Covid-19 infections are falling in the municipal area that includes South Africa’s capital, Pretoria, according to analyses of wastewater samples, indicating that the omicron wave may have peaked in the city where it was first found in the country.
The findings align with comments by Health Minister Joe Phaahla on Friday that the omicron-driven wave may be peaking in Gauteng, where Pretoria and Johannesburg are situated.
Still, national daily cases hit a record this week and the incidence of the virus appears to be rising in at least seven of the nation’s nine provinces. Gauteng accounted for 27% of the just under 25 000 new infections confirmed on Thursday, down from 72% of the about 16 000 found on December 3.
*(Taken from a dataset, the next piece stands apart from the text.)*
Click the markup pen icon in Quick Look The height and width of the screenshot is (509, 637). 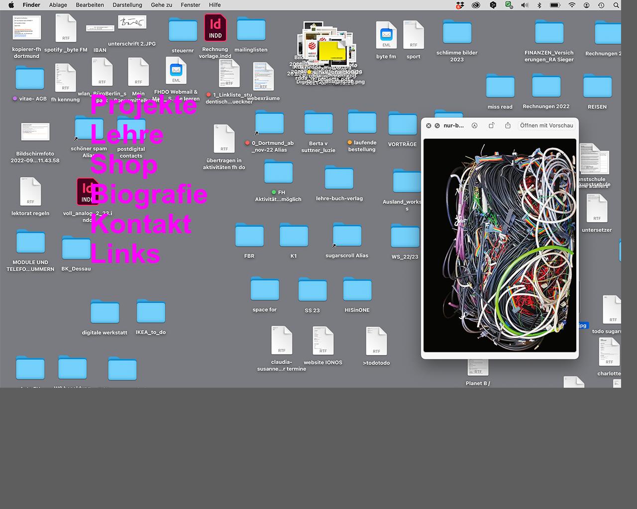[x=474, y=126]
“Early indications are that we might have reached the peak in Gauteng,” Phaahla told an online media briefing. “But there is a corresponding, rapid increase of cases in the other big provinces.”
Gauteng is home to a quarter of South Africa’s 60 million people. Cases are also rising fast in KwaZulu-Natal, the second-most populous province, and the Western Cape, where Cape Town is located.
South Africa announced the discovery of omicron on November 25, and daily cases since then have risen at a far faster pace than in any of the country’s three previous infection waves.
The declining incidence of the disease in Pretoria points to sharply rising, but shorter, waves of infection as omicron spreads across South Africa and the world. Studies have shown that the variant is far more transmissible than earlier strains such as delta.
The volume of virus particles shed by people with Covid-19 has declined for two successive weeks at the Daaspoort wastewater treatment plant, which drains central Pretoria, the council said in a report on Friday for the week ended December 10. Elsewhere in Tshwane, the municipal area that includes Pretoria, treatment plants appear to be showing a decrease in virus particles, but more tests are needed, the council said.
While the particles are not infectious, they provide an indication of the prevalence of the disease. Still, the concentration of virus particles is increasing in Johannesburg, and across the four other provinces where samples were analysed.